— BEGIN —
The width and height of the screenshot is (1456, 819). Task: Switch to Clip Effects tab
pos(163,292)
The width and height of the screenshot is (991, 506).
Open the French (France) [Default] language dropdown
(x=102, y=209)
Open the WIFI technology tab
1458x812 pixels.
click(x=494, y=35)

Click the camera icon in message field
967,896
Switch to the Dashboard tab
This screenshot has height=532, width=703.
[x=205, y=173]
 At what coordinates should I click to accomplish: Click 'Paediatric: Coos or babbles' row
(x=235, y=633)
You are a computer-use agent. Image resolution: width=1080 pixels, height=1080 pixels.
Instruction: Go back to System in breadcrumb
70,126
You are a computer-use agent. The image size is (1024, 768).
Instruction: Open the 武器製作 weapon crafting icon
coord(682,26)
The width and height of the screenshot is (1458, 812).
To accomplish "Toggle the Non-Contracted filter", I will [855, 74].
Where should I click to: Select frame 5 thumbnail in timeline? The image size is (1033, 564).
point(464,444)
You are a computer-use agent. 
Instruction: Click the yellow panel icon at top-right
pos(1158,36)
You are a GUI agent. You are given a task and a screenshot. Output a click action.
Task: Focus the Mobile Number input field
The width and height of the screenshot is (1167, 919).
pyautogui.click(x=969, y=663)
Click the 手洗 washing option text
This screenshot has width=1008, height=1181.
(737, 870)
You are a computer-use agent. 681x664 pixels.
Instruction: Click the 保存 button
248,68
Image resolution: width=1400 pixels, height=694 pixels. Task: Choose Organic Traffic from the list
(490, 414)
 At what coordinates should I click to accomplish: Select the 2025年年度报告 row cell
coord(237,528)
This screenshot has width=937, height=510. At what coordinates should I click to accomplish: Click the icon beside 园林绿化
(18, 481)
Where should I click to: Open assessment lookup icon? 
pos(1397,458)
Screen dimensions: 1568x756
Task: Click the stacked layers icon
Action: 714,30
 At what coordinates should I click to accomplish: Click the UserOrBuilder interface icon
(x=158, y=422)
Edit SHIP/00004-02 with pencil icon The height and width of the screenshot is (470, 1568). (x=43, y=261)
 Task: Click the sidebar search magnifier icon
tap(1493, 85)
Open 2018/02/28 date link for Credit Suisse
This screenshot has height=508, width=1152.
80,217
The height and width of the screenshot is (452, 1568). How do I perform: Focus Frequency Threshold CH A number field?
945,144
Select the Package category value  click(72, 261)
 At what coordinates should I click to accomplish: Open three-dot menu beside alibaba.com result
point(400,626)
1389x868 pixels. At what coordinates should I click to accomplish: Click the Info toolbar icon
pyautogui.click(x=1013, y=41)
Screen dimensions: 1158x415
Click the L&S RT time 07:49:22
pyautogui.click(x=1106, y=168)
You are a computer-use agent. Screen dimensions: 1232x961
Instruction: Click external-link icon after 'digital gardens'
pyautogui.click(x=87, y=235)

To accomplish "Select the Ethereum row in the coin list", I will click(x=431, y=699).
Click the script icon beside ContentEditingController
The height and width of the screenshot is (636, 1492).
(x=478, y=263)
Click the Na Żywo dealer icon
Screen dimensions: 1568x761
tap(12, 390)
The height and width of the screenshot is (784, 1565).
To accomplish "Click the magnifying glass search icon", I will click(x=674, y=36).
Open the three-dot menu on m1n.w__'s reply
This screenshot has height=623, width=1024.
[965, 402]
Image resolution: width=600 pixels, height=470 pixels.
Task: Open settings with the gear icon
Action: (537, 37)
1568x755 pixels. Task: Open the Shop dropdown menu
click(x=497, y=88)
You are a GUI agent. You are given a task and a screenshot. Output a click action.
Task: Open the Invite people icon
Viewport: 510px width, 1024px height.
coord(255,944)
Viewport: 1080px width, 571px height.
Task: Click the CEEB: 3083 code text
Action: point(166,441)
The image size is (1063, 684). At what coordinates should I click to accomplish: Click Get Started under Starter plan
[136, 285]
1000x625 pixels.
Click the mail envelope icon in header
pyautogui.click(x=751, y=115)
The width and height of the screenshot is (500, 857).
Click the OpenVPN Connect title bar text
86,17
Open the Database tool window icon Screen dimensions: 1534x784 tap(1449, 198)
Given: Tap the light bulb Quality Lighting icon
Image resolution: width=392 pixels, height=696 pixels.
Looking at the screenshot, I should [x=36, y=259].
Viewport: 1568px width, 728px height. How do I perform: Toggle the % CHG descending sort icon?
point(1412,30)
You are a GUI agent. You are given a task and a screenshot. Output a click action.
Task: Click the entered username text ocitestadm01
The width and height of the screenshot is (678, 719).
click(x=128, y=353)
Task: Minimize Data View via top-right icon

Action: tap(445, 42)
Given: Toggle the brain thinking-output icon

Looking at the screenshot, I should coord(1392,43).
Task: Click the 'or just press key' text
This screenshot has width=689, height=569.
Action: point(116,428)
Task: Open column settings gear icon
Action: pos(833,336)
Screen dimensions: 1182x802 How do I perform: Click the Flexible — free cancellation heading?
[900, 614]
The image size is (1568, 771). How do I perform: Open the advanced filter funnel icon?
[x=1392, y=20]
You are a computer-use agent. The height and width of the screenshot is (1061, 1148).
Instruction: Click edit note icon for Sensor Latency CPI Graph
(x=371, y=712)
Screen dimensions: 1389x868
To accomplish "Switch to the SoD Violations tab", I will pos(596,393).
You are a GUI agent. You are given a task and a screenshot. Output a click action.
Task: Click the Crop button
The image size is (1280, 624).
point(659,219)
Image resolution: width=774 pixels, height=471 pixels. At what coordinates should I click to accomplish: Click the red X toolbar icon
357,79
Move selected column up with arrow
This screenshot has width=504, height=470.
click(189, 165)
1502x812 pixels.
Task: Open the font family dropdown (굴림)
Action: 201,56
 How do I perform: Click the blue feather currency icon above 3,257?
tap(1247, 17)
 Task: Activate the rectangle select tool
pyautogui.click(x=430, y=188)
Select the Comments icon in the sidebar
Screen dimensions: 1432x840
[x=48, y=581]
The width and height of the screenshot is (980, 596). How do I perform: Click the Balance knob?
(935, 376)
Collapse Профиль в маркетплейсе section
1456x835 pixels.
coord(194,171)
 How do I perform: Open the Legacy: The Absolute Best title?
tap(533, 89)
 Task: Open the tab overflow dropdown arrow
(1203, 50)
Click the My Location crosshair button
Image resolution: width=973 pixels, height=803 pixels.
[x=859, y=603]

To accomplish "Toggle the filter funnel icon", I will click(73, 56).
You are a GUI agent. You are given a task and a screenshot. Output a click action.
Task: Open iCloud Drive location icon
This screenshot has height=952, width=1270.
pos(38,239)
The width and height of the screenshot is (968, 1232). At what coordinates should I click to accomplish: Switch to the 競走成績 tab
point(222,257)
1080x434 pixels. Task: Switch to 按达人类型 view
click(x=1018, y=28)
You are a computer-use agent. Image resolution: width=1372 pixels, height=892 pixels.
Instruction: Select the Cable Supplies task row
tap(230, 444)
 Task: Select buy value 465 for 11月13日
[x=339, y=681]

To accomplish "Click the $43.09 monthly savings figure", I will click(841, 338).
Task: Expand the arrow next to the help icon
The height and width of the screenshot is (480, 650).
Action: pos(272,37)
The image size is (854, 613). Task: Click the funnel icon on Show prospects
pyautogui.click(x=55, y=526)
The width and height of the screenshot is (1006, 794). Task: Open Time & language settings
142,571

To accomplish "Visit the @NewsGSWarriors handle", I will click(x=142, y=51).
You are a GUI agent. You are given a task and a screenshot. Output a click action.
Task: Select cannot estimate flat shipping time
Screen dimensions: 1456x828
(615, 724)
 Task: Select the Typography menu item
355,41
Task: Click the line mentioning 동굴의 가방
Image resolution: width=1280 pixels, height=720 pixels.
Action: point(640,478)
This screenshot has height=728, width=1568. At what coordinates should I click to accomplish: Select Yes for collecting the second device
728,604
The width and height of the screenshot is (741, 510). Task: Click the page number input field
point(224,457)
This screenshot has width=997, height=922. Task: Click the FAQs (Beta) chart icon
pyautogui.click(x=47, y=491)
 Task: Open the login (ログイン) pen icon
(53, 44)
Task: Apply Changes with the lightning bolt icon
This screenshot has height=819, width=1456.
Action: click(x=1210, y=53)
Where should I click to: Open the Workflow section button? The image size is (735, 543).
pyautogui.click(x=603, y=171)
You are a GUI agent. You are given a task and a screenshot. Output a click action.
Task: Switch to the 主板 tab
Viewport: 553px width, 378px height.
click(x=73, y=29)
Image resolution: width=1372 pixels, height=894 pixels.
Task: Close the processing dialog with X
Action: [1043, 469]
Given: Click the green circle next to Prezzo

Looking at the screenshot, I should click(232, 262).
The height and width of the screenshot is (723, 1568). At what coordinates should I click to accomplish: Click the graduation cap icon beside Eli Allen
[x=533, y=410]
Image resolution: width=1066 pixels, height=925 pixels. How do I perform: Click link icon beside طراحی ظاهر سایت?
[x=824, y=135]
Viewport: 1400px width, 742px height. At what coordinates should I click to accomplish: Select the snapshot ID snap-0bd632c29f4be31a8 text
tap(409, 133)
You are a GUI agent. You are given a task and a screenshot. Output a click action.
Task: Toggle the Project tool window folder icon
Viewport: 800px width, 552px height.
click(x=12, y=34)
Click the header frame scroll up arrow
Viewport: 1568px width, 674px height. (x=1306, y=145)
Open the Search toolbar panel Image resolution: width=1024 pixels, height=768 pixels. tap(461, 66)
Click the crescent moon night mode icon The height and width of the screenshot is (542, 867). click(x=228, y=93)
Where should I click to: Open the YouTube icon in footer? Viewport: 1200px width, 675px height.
— END —
> _GIVEN PROBLEM_: Retype the rows above verbatim, starting with the line that contains "This screenshot has height=728, width=1568." and going on through the line that contains "Action: click(x=1210, y=53)".

> _SOLUTION FOR THIS PROBLEM_:
This screenshot has height=728, width=1568. At what coordinates should I click to accomplish: Select Yes for collecting the second device
728,604
The width and height of the screenshot is (741, 510). Task: Click the page number input field
point(224,457)
This screenshot has width=997, height=922. Task: Click the FAQs (Beta) chart icon
pyautogui.click(x=47, y=491)
 Task: Open the login (ログイン) pen icon
(53, 44)
Task: Apply Changes with the lightning bolt icon
This screenshot has height=819, width=1456.
Action: click(x=1210, y=53)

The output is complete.